Two types of stellar hazards can create higher-than-normal levels of ionizing radiation:
solar flares and
cosmic rays.
Solar flares release tremendous amounts of electromagnetic energy (including harmful ultraviolet rays and X-rays), as well as highly charged protons and electrons. The effects are comparable to a radioactive blast from one hundred million billion tons of TNT (compared to the 20,000-ton equivalent blasts that destroyed Hiroshima and Nagasaki). Fortunately, while
solar flares aren't rare, they are predictable.

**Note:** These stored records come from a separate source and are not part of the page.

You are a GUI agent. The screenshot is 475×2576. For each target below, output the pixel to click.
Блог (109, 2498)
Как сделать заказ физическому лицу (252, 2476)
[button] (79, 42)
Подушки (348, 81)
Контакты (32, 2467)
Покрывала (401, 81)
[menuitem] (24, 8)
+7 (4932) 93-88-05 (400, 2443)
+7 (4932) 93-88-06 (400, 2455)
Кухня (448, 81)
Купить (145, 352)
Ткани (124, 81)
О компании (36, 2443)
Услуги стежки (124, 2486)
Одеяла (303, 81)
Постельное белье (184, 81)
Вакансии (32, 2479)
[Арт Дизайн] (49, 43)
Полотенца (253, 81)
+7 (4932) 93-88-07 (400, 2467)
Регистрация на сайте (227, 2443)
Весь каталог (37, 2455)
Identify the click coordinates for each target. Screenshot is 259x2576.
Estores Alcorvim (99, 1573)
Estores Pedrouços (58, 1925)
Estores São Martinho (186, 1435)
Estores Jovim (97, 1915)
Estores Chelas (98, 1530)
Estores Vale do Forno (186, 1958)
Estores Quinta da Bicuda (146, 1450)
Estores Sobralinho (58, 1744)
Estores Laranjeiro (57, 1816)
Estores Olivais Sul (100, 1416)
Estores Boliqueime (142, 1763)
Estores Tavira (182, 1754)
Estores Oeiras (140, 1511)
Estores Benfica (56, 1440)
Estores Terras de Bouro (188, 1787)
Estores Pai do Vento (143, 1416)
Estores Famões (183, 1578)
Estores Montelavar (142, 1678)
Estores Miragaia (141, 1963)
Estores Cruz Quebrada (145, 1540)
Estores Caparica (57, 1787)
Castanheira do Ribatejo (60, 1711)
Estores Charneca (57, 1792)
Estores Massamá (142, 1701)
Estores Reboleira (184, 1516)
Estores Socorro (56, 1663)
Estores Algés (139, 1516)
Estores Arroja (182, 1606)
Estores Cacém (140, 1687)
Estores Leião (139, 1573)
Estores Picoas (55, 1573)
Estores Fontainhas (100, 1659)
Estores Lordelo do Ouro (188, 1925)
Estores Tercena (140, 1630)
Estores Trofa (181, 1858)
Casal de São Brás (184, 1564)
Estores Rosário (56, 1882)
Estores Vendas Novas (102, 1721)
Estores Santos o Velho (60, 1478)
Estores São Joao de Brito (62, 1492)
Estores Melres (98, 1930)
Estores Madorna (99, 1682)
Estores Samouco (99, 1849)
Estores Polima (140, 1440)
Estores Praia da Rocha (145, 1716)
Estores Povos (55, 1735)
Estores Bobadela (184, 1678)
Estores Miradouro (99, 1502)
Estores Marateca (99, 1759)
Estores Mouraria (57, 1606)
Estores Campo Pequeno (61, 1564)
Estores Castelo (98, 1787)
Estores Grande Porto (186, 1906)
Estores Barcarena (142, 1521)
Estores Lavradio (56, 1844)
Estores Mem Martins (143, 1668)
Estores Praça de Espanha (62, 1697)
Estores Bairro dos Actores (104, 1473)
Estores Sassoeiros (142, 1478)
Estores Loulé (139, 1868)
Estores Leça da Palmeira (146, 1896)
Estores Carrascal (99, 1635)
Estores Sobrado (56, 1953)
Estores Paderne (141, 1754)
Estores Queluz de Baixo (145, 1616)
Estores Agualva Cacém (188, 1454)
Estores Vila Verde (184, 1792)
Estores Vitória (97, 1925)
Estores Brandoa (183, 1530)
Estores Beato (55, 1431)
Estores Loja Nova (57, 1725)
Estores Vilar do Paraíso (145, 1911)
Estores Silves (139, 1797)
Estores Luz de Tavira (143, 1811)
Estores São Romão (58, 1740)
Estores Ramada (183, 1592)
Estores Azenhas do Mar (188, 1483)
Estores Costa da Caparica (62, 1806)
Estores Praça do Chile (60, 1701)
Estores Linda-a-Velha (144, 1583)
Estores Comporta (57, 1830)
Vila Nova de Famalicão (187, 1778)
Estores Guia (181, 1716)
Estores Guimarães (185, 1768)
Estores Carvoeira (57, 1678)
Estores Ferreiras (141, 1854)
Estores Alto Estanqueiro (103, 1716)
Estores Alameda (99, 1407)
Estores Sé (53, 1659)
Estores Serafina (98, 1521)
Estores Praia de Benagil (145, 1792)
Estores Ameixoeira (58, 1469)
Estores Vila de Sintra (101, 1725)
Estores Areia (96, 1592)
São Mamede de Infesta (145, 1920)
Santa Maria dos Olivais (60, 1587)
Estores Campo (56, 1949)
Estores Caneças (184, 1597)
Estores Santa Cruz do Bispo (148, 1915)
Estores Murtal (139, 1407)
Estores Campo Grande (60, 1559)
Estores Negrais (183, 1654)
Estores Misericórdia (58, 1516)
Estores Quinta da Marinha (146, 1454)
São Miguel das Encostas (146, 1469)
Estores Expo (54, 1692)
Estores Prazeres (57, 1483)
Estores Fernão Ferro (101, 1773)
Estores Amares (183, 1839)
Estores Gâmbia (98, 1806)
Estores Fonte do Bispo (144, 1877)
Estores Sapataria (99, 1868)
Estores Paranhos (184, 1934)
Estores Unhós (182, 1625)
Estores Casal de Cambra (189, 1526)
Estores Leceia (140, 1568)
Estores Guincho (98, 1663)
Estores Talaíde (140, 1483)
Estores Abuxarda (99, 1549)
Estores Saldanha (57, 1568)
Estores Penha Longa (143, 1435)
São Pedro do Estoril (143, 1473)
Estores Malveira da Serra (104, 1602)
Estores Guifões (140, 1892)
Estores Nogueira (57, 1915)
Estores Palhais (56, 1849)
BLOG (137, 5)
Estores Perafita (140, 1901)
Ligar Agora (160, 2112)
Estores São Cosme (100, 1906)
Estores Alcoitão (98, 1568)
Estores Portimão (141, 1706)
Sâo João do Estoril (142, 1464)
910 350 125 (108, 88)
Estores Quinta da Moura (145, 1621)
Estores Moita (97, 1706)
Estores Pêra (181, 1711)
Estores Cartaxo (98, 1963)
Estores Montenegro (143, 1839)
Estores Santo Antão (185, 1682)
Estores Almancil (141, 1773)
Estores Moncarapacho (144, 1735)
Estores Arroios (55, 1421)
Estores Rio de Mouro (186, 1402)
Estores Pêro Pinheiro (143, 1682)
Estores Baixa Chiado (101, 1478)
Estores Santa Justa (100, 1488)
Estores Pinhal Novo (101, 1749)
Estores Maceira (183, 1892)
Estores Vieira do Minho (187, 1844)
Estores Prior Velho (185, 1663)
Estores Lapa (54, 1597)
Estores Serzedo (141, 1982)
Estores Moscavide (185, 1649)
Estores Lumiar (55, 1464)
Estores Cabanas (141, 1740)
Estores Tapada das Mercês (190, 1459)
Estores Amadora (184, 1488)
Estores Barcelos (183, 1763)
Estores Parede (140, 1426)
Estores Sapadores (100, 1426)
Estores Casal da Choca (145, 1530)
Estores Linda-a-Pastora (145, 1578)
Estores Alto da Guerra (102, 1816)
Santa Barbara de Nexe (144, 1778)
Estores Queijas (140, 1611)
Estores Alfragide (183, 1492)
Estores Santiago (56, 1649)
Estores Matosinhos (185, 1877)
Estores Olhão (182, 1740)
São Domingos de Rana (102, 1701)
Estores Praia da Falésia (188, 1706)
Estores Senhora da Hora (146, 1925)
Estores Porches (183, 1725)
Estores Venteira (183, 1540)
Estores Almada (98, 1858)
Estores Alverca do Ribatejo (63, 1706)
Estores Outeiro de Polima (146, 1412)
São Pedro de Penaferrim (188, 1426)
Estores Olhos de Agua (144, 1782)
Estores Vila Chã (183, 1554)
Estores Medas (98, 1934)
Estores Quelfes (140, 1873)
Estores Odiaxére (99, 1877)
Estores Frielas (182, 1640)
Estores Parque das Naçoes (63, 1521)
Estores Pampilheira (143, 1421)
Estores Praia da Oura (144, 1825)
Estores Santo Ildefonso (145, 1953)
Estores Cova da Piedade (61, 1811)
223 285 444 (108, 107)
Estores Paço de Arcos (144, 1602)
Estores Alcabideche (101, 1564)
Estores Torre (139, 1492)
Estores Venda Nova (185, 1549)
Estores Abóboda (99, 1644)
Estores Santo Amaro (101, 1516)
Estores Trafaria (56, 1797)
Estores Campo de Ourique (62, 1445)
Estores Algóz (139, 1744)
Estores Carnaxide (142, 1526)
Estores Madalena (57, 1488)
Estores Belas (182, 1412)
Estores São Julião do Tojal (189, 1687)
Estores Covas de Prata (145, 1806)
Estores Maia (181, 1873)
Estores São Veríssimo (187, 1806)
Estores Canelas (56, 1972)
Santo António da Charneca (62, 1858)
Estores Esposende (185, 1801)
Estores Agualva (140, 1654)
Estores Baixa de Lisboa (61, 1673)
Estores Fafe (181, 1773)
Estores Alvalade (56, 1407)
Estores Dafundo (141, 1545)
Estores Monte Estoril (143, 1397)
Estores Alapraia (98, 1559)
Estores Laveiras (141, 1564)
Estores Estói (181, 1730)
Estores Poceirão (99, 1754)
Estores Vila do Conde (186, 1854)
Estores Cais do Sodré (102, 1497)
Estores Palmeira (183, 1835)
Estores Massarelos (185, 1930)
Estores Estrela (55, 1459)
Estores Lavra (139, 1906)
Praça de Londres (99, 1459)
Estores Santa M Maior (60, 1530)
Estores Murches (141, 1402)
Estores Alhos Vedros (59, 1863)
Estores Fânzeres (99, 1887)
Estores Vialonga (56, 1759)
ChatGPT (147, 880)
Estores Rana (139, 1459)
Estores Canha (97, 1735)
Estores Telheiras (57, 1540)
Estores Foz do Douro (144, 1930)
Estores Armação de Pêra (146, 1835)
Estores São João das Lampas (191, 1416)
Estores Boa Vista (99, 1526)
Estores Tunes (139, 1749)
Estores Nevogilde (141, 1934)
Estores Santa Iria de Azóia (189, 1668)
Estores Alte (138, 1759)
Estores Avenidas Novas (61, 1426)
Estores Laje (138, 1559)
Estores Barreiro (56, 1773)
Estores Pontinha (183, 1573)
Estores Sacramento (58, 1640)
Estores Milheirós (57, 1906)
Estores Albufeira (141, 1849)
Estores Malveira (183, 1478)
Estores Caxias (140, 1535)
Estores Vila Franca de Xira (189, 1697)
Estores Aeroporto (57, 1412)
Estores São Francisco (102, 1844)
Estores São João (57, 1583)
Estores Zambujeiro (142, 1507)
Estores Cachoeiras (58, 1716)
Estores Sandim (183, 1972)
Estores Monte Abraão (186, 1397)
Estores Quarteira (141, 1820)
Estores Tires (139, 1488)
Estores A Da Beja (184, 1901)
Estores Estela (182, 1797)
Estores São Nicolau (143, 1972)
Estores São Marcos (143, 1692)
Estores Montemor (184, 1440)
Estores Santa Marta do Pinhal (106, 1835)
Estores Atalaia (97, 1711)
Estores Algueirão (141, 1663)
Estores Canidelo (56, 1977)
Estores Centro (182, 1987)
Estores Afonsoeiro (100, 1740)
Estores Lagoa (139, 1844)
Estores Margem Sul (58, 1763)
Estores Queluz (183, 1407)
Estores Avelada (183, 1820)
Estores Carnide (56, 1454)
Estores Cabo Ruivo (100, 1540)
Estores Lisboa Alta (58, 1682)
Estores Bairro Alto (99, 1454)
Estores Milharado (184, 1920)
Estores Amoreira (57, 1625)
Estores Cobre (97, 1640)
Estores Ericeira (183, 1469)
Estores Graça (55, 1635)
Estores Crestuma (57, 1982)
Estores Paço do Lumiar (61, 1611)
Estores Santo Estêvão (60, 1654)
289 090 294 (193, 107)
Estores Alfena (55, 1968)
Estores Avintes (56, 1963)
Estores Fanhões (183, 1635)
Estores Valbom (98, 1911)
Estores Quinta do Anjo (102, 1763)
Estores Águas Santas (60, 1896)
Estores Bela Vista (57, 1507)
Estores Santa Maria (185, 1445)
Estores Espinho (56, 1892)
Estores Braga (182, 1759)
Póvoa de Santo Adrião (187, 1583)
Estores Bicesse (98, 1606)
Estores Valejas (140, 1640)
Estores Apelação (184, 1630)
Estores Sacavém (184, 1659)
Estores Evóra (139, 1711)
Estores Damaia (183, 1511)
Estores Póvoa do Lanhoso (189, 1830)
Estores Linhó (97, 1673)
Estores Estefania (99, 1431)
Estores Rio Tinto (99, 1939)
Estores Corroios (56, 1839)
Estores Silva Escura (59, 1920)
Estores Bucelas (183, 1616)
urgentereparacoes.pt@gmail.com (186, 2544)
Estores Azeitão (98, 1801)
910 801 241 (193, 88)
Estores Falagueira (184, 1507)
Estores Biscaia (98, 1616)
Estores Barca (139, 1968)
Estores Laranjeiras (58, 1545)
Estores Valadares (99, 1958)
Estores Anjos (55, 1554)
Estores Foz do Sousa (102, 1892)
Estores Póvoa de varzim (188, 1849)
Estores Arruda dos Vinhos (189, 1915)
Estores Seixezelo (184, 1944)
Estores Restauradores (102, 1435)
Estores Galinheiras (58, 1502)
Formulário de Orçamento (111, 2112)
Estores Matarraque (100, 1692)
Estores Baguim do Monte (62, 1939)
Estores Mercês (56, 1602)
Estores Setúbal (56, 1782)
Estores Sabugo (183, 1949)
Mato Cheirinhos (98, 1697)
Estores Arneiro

An unprotected creature exposed to radiation from a
solar flare is treated as "severely irradiated" for the purposes of determining the radiation's effects (see Table: Radiation Exposure).
Cosmic rays, unlike
solar flares, cannot be predicted. Consisting of subatomic particles
moving at relativistic speeds, these rays can penetrate miles of solid mass (though extremely few get through the Earth's atmosphere without colliding with other atoms or molecules, effectively rendering them harmless). In space, these subatomic particles can cause severe cell
damage, even genetic
mutation.
An unprotected creature exposed to radiation from a
cosmic ray shower is treated as "highly irradiated" for the purposes of determining the radiation's effects (see Table: Radiation Exposure).